Mais um ministro leva o cartão vermelho, diante de uma torcida estática e abismada. Razão da indignação coletiva, a prática degenerativa no serviço público, já é motivo de passeatas e ruidosas manifestações da sociedade, se espalhando pelas ruas.
Demitir do alto escalão o servidor pilhado na prática de “lesa pátria”, se torna a ducha de água fria diante de homens e mulheres estarrecidos. Soa como a Justiça praticada, mas sabemos que os processos, investigações levadas a sério, podem atingir centenas dentro do seguimento criminoso que se instala. O crime de “lesa pátria”, ou mais popularmente conhecido como “CORRUPÇÃO ATIVA E PASSIVA” deve ser tratado como “CRIME HEDIONDO”, com ressarcimento do tesouro, mas também com punição severa e para exemplo.
Torna-se triste escutar nas ruas, virar da esquina ou nos aglomerados mais distantes, a voz do povo clamando e se desiludindo a cada dia; a ineficácia das ações de quem tem poder, mas deixa correr solto, como se o servidor público pudesse levar a culpa pela traição de “alguns premiados por nomeações comissionadas, apenas guindados à função ou cargo pelo apadrinhamento partidário e político”; as chaves do cofre lhes caem às mãos, como também a caneta para assinar os altos contratos; saem daí dispêndios do dinheiro, produto dos impostos e taxas, com destino deslavado, como se fossem para a saúde, para os jovens e crianças no desporto. A partilha se encontra com o “ali-babá”...
Os exemplos (péssimos e de muito mau gosto...) que correm nos meios informativos (a liberdade de imprensa é o poder legitimo para denunciar as falcatruas...), a cada dia trazendo personagens graduados, envoltos nessa tramóia que parece não ter fim; a demissão do ministro responsável pelos esportes, ocorrida nesta semana não nos convence que houve punição, muito menos Justiça! Lembrar que na juventude, esperança sagrada do Brasil, os jovens desiludidos se perdem, se entregando às drogas, se destruindo, revoltados pela falta de bons exemplos...

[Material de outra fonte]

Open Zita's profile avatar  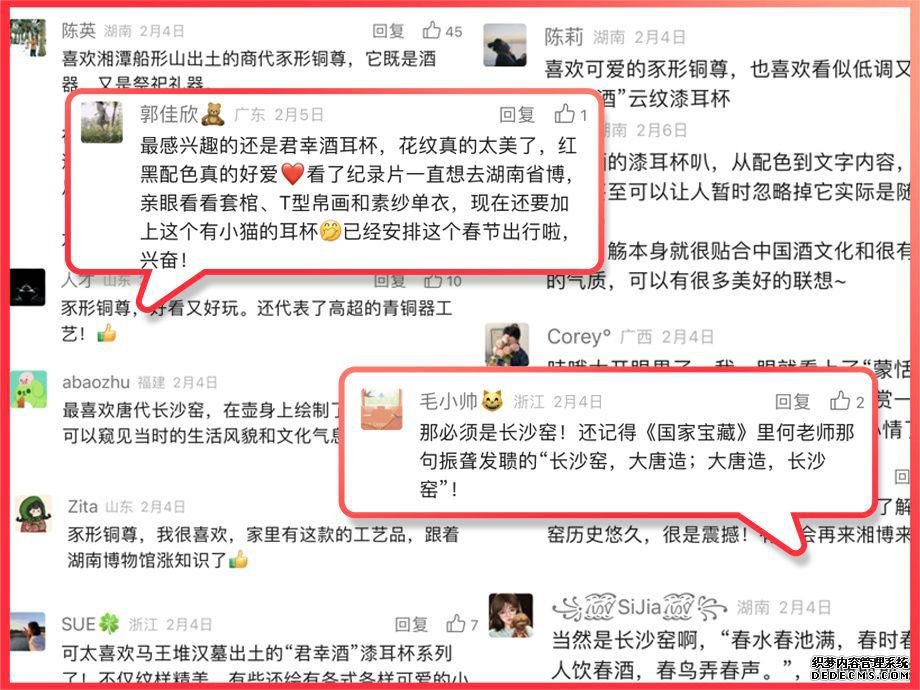[35, 514]

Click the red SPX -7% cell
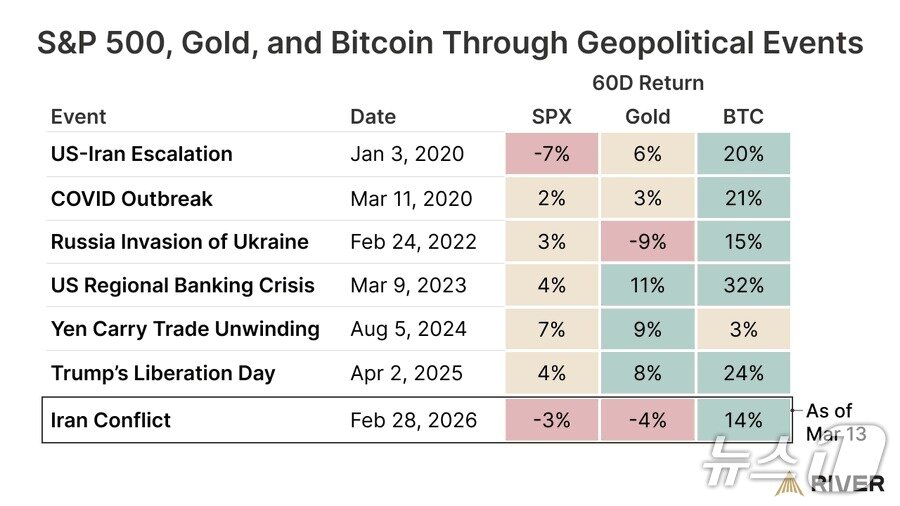551,154
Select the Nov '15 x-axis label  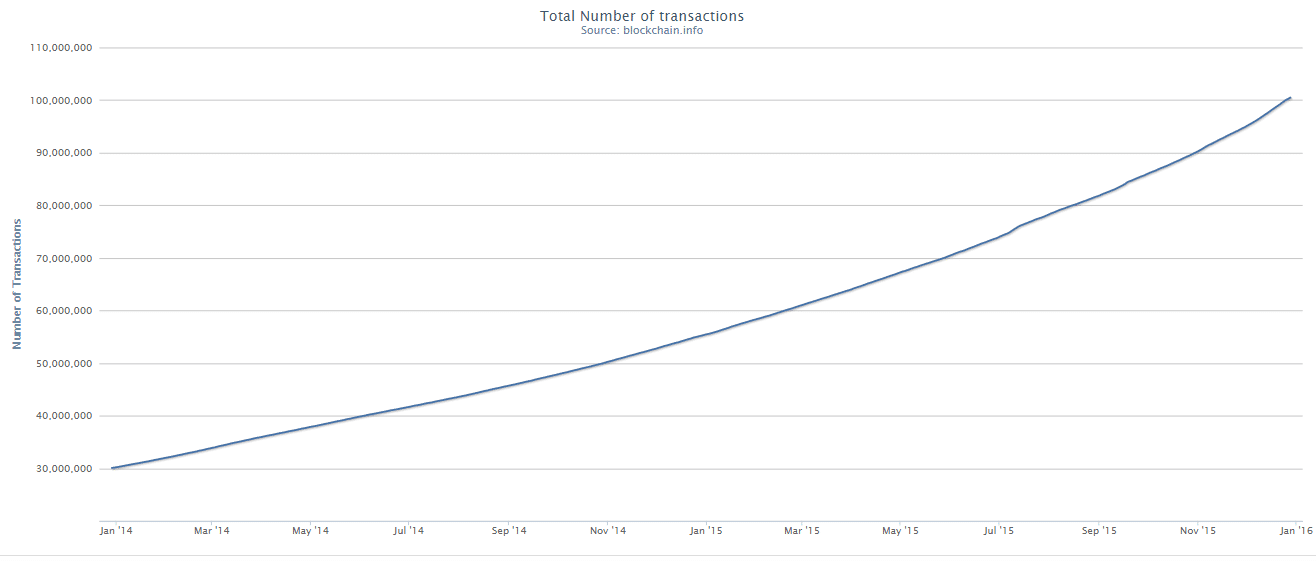tap(1197, 530)
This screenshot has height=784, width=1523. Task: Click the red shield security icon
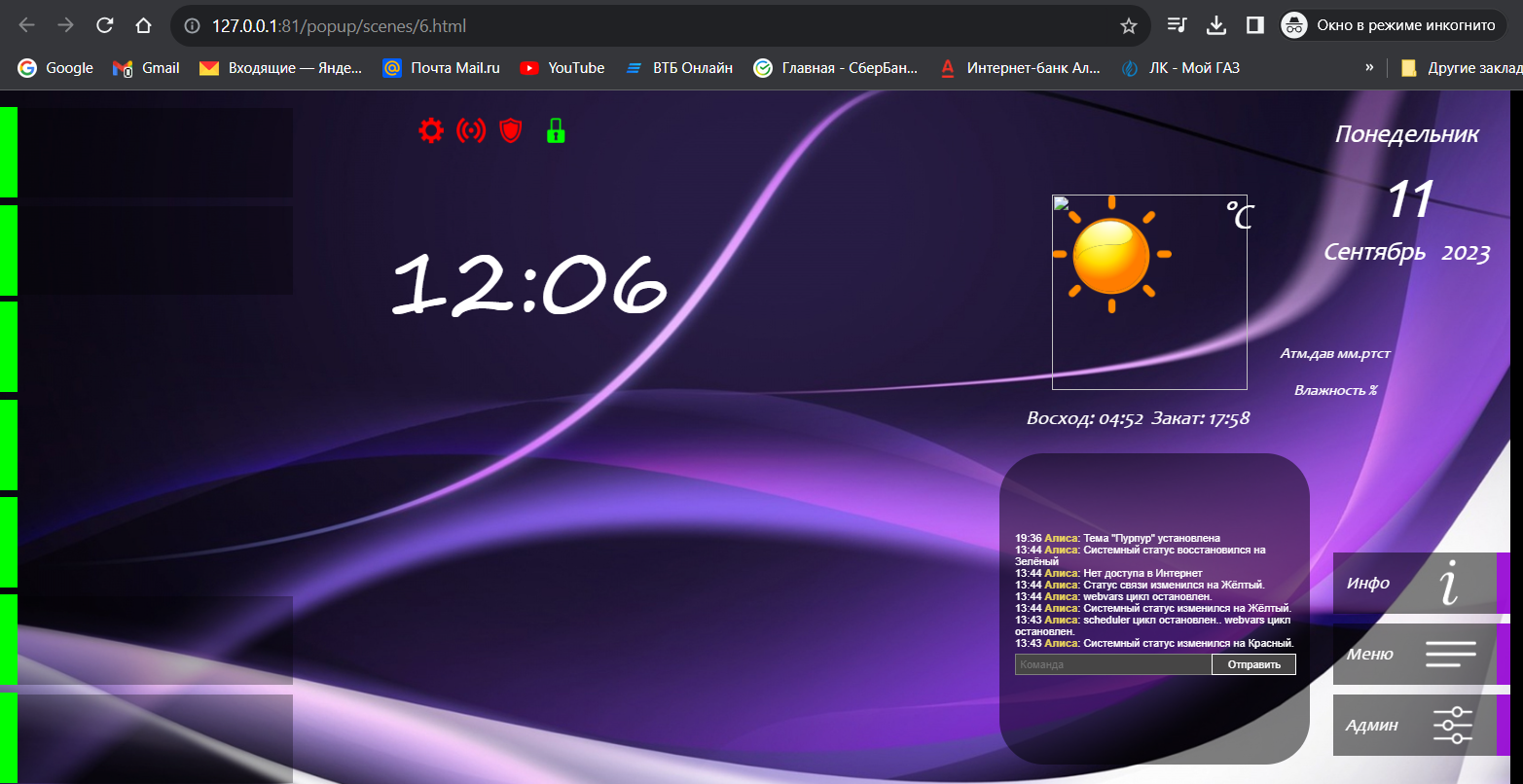point(511,130)
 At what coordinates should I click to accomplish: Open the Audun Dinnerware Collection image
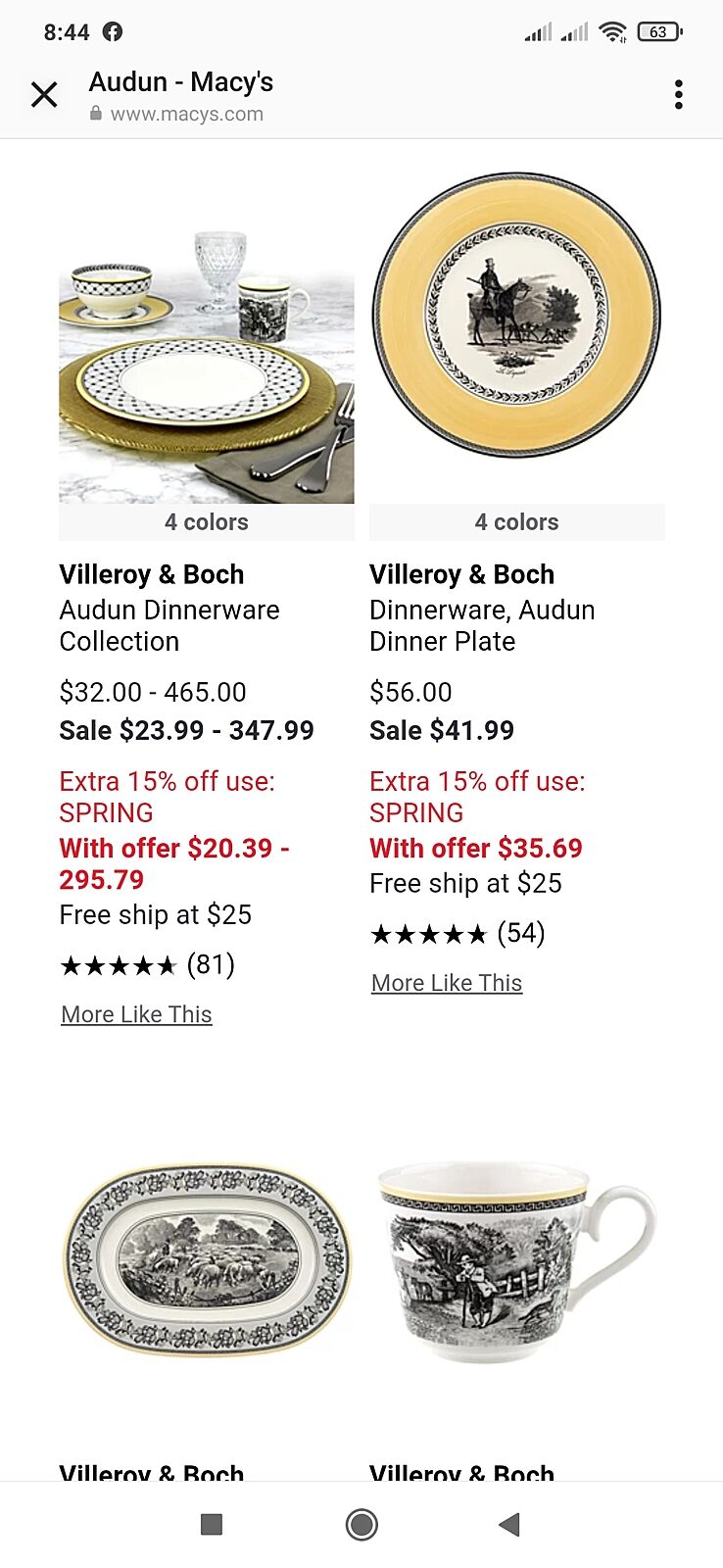(x=206, y=368)
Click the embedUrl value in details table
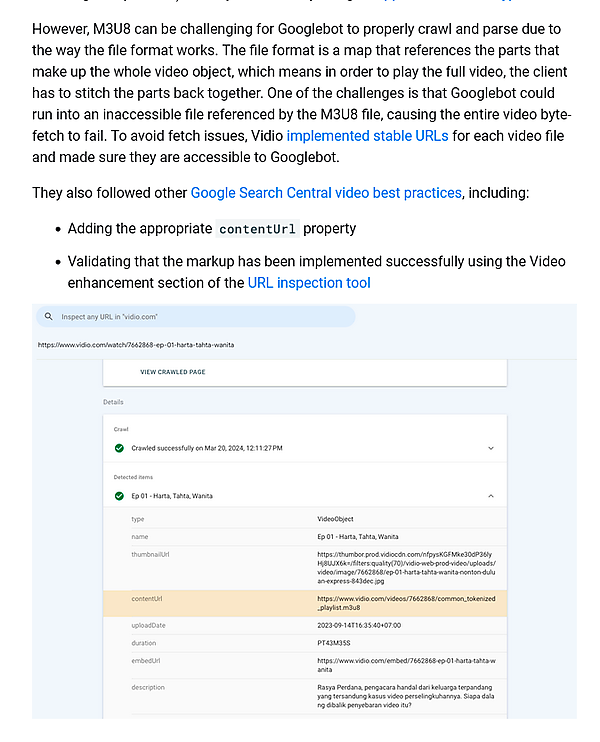 click(406, 665)
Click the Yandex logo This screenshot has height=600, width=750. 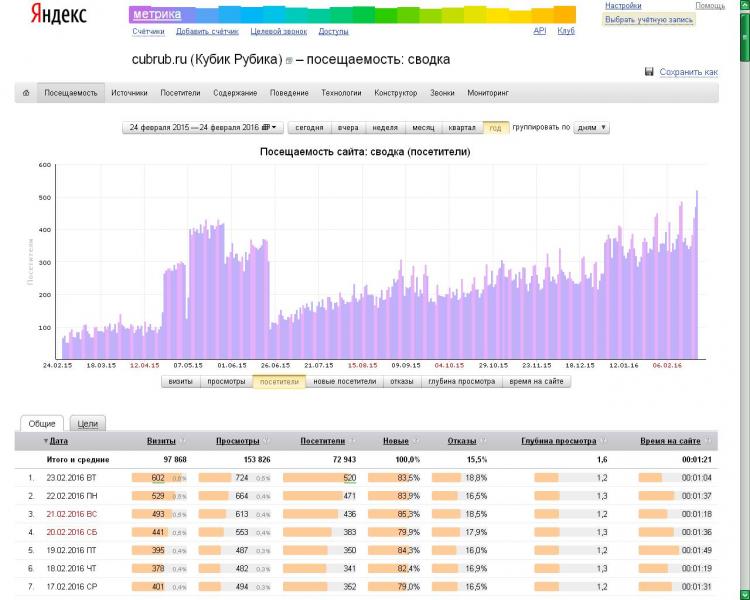tap(58, 14)
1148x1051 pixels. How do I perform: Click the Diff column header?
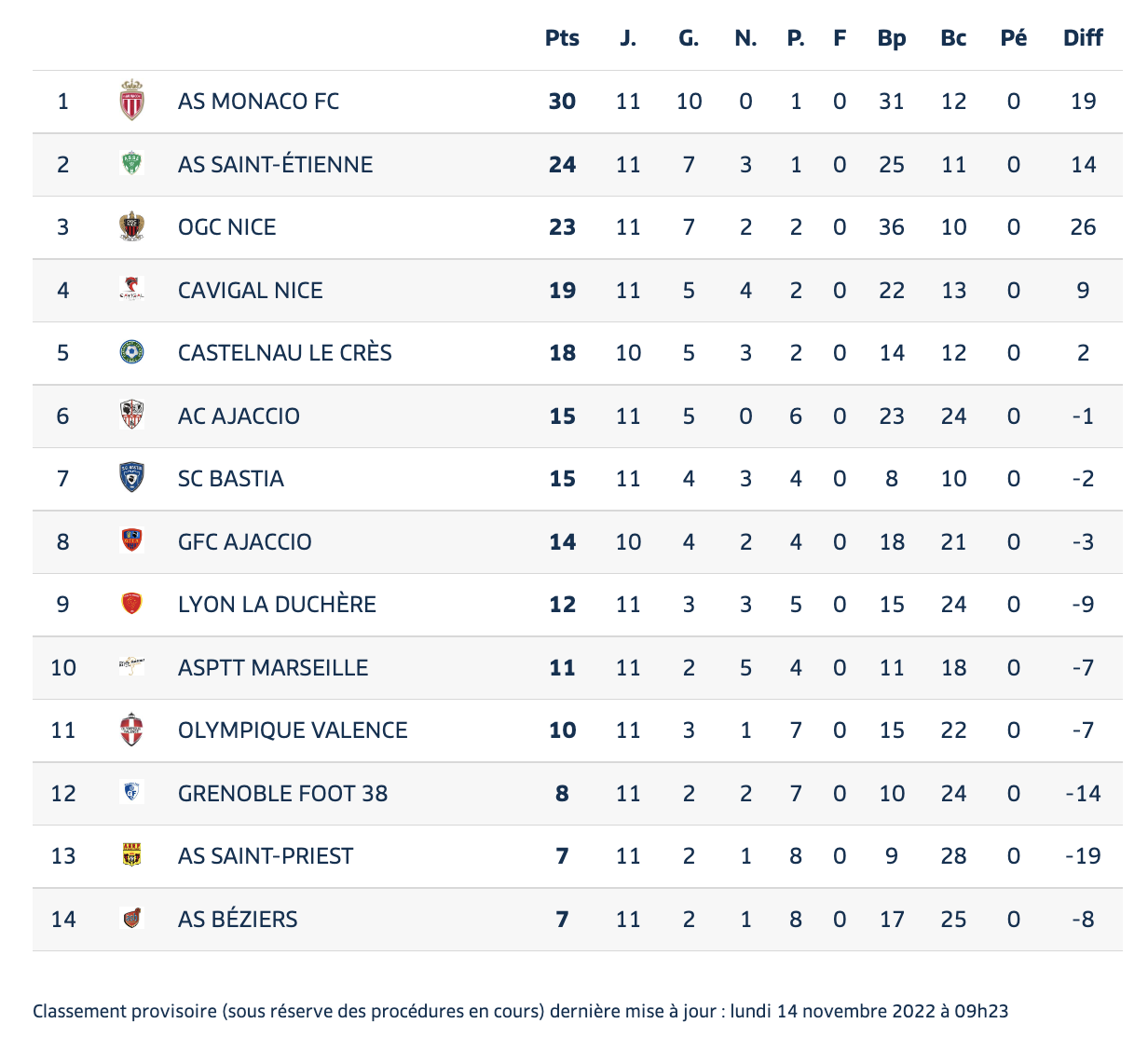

O esporte, como meio saudável, poderia ser a mola propulsora dessa maior parcela em idade estudantil do aprendizado; em Campo Grande vemos o “elefante branco”, porem escuro do cimento armado, “Morenão”, largado às traças, onde se avaliado fosse, mais de 500 milhões jogados fora. Afronta-nos, e carece a nossa imaginação que a prática desportiva esteja relegada a “zero”, e nada se escuta de nossas autoridades sobre esse desrespeito com o POVO QUE A TUDO OBSERVA. Os recursos são distribuídos às “ong’s” do compadrio...
Que haja luz neste túnel sombrio! Que a santa indignação coletiva seja a solução, destituindo do poder todos aqueles que fazem “vistas grossas”. A solução menos traumática seja pelo voto, antes que a revolta dos inocentes cheguem às ruas de outras formas...
Arthur Jorge do Amaral – escritor, cidadão honorário de Campo Grande.